Die Regierung schweigt

Dabei kommt das meiste Geld vom 2002 gegründeten "Globalen Fonds zur Bekämpfung von Aids, Tuberkulose und Malaria", den Deutschland jährlich mit 200 Millionen Euro unterstützt. Nachdem dessen Fördermittel 2004 durch "Missmanagement" in den staatlichen Behörden versickerten, sind nun mit der International HIV/Aids Alliance und dem "Allukrainischen Netzwerk der Menschen, die mit HIV/Aids leben" zwei Nichtregierungsorganisationen für die Verteilung der Millionen zuständig - 300 NGOs und Selbsthilfegruppen sind in der Ukraine aktiv.
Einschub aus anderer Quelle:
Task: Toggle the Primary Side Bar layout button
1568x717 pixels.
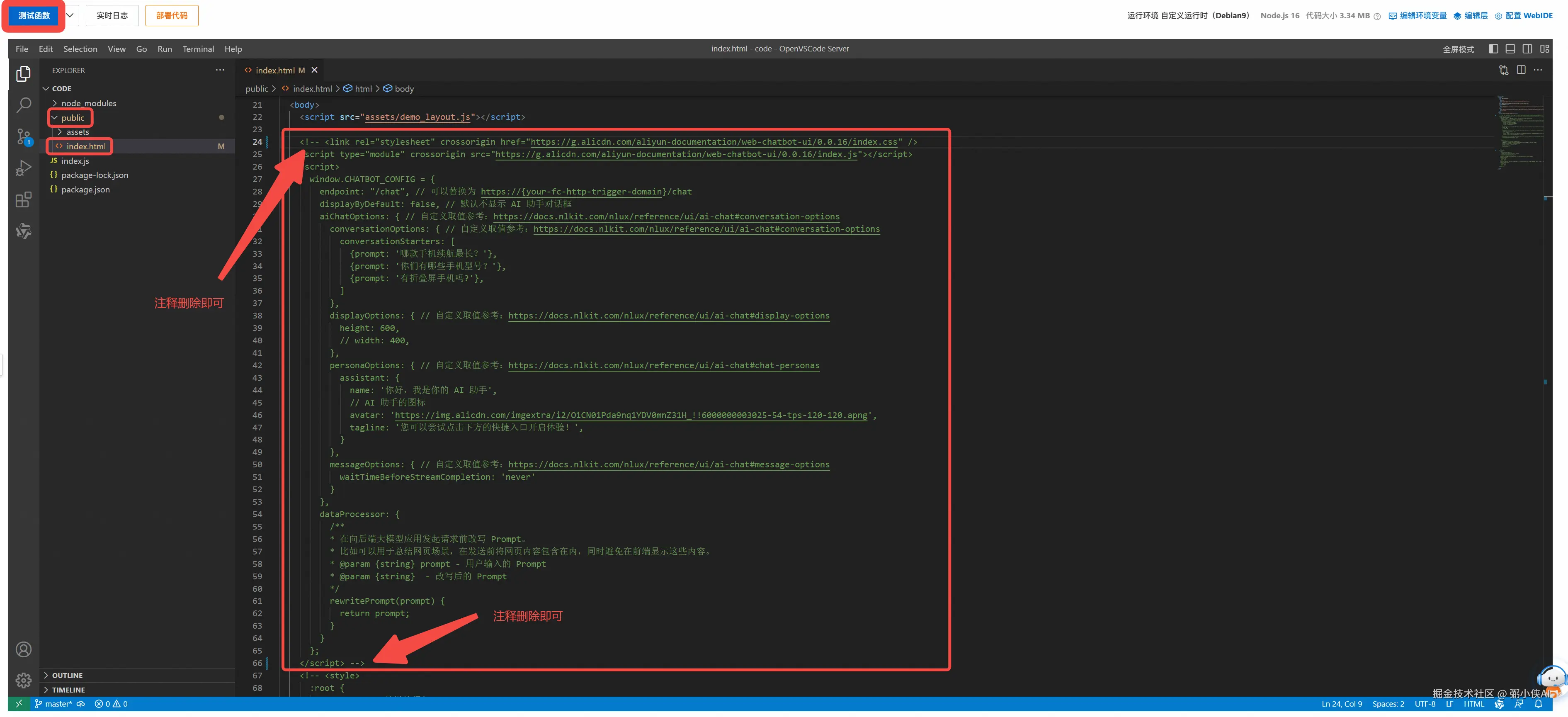Action: tap(1493, 49)
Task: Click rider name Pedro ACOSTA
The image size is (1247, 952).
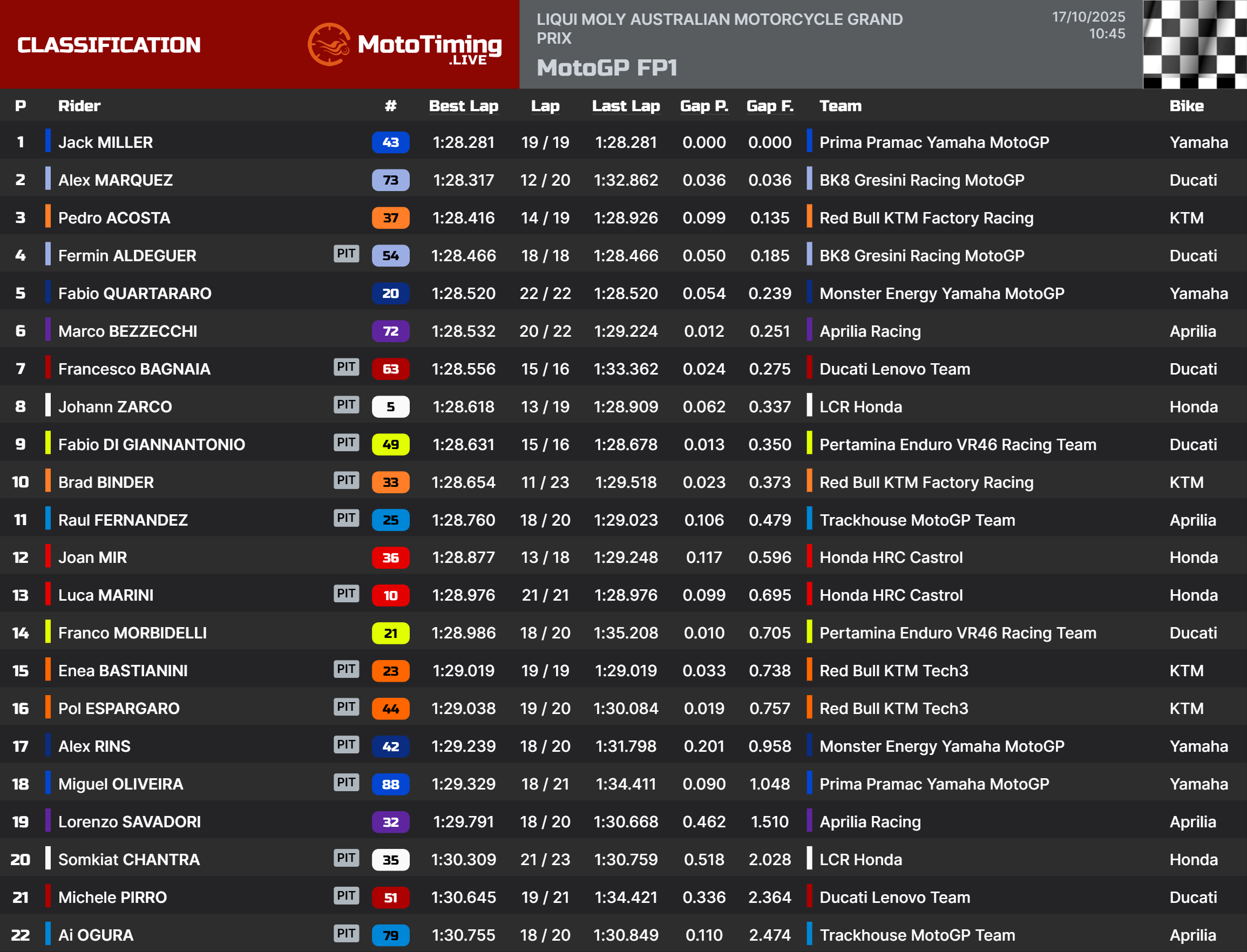Action: click(x=114, y=218)
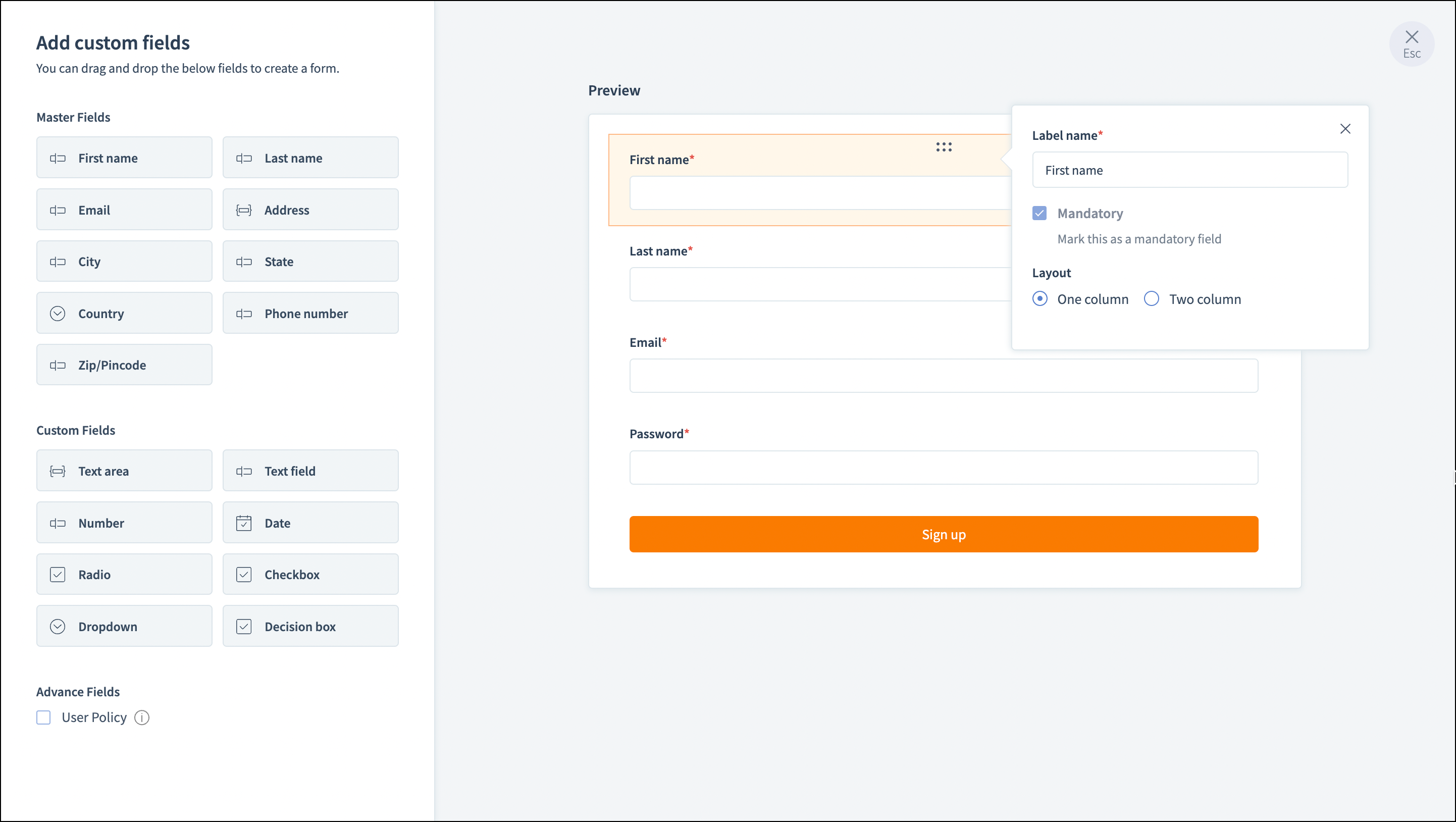1456x822 pixels.
Task: Click the Decision box field icon
Action: click(x=244, y=627)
Externe Prüfer loben das hohe Engagement, aber viele Mitarbeiter seien überfordert.

Die Expertin Anja Teltschik, die seit über zehn Jahren in Osteuropa im Gesundheits- und Sozialsektor arbeitet und heute Unicef und die WHO berät, betont: "Diese Epidemie lässt sich allein nicht durch Bemühungen der Zivilgesellschaft und der internationalen Gemeinschaft eindämmen." Der Staat müsse sich seiner Verantwortung gerade bei der Behandlung der Infizierten stellen.

Ende November wurde in Kiew ein Abkommen über die vertiefte Zusammenarbeit zwischen Deutschland und der Ukraine im Gesundheitswesen unterzeichnet. So soll eine umfassende Präventionskampagne eine gesellschaftliche Debatte auslösen. Die Stigmatisierung ist so groß, dass sich viele gar nicht erst testen lassen oder Infizierte ihren Status verschweigen, um etwa in Krankenhäusern nicht abgewiesen zu werden.

Zwar ist es dank der Unterstützung aus dem Ausland und dem Engagement der Zivilgesellschaft gelungen, die Rate der Infizierungen von Babys durch ihre HIV-positiven Mütter um zwei Drittel zu senken und Methadonprogramme zu starten, aber trotzdem steigt die Zahl der Neuinfektionen seit Jahren stetig an.

"Es fehlt an einer landesweiten Präventionsstrategie, die koordiniert umgesetzt wird", stellt Anja Teltschik fest. Noch dringender braucht das Land aber politische Führung: Zwar hat Präsident Viktor Juschtschenko den Kampf gegen HIV 2007 zur "nationalen Aufgabe" erklärt - allerdings sind Juschtschenko und Premierministerin Julia Timoschenko heute heillos zerstritten, so dass sich in der Praxis nichts verändert.

Auch Sozialarbeiter Erik glaubt nicht, dass die ukrainischen Politiker künftig das Problem ernster nehmen werden. "Neulich hieß es im Fernsehen, dass von unseren 450 Abgeordneten im Parlament 400 Dollarmillionäre sind", sagt er kopfschüttelnd. "In deren Glitzerwelt existieren Drogensucht oder Aids einfach nicht, also tun sie nichts dagegen."